Светало… Я что, провалялся тут всю ночь? Походу да. Видимо, споткнулся, уебался башкой в асфальт и уснул. Оно и немудрено, – уебаться в смысле, – в таких-то тапках. С ненавистью посмотрел на них: мерзкие резиновые хуесосы валялись в шаге от меня, злорадно улыбаясь своими ебучими петличками. Схватил одного и принялся яростно хуячить об асфальт, периодически поглядывая на второго: пусть смотрит, пусть видит, как страдает его охуевший дружок…
– Ну и кто тут теперь, блять, смеётся?? Кому тут, сука, смешно? А??? Что не смеёшься?? Не смешно нихуя стало??? Иди сюда!
Схватил второй тапок и принялся хуярить об асфальт уже обоими, словно обезьяна пойманными белками.
Отхуярив обоих как следует, натянул на ноги.

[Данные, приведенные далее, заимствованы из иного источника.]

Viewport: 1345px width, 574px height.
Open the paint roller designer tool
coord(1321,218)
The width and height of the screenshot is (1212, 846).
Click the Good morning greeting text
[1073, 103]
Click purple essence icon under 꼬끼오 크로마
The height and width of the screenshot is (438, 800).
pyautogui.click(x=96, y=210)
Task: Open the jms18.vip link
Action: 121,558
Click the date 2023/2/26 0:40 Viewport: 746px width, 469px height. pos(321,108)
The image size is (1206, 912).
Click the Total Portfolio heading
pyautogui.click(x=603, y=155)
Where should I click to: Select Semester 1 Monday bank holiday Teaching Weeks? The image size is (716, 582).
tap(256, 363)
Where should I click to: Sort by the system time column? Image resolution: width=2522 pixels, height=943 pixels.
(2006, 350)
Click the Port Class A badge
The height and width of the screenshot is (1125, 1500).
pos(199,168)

Пидорасы жалобно скрипнули. То-то же, блять… Теперь можно и подумать, что тут произошло. И я не про избиение тапок: оно может кому-то и могло показаться странным, но только потому, что этот кто-то никогда, блять, не подвергался насмешкам ёбаной обуви. Это обидно. А подумать я хотел о другой ситуации: что это меня вдруг приглючило? Коридор какой-то, пулемёт…
Походу пока я тут "отдыхал", начался дождь, вода натекла в углубление, под ебальник, а когда стало заливать сопла, я и проснулся с перепугу. Инстинкт самосохранения, ебать его в сраку.
Вот и подумали, хули. Ладно, некогда тут рассиживаться: надо как можно быстрее добраться до деревни и заточить чего-нибудь: есть хочу – умираю.
Поднялся на ноги, размял затёкшие мышцы, с отвращением посмотрел на свою пристыженную обувку и поплелся дальше, скрипя при каждом шаге как еблан.
Кажется, старик меня наебал-таки… Пидорас. «Километров пять» я прошёл ещё до того, как устал и устроил незапланированный привал на обочине, а после незапланированного привала я прошёл ещё столько же, если не больше, и никакой деревни…
Ну, хуесос старый… Если до вечера так и не встречу ничего похожего на деревню – вернусь обратно к автобусу и проволоку тебя на твоём очке по асфальту все эти "километров пять", слушая твои вопли как радио…
Насладиться визуализацией наказания охуевшего старика-пиздабола в своём воображении я не успел: заметил вдалеке две фигуры. Они хуячили от горизонта мне навстречу.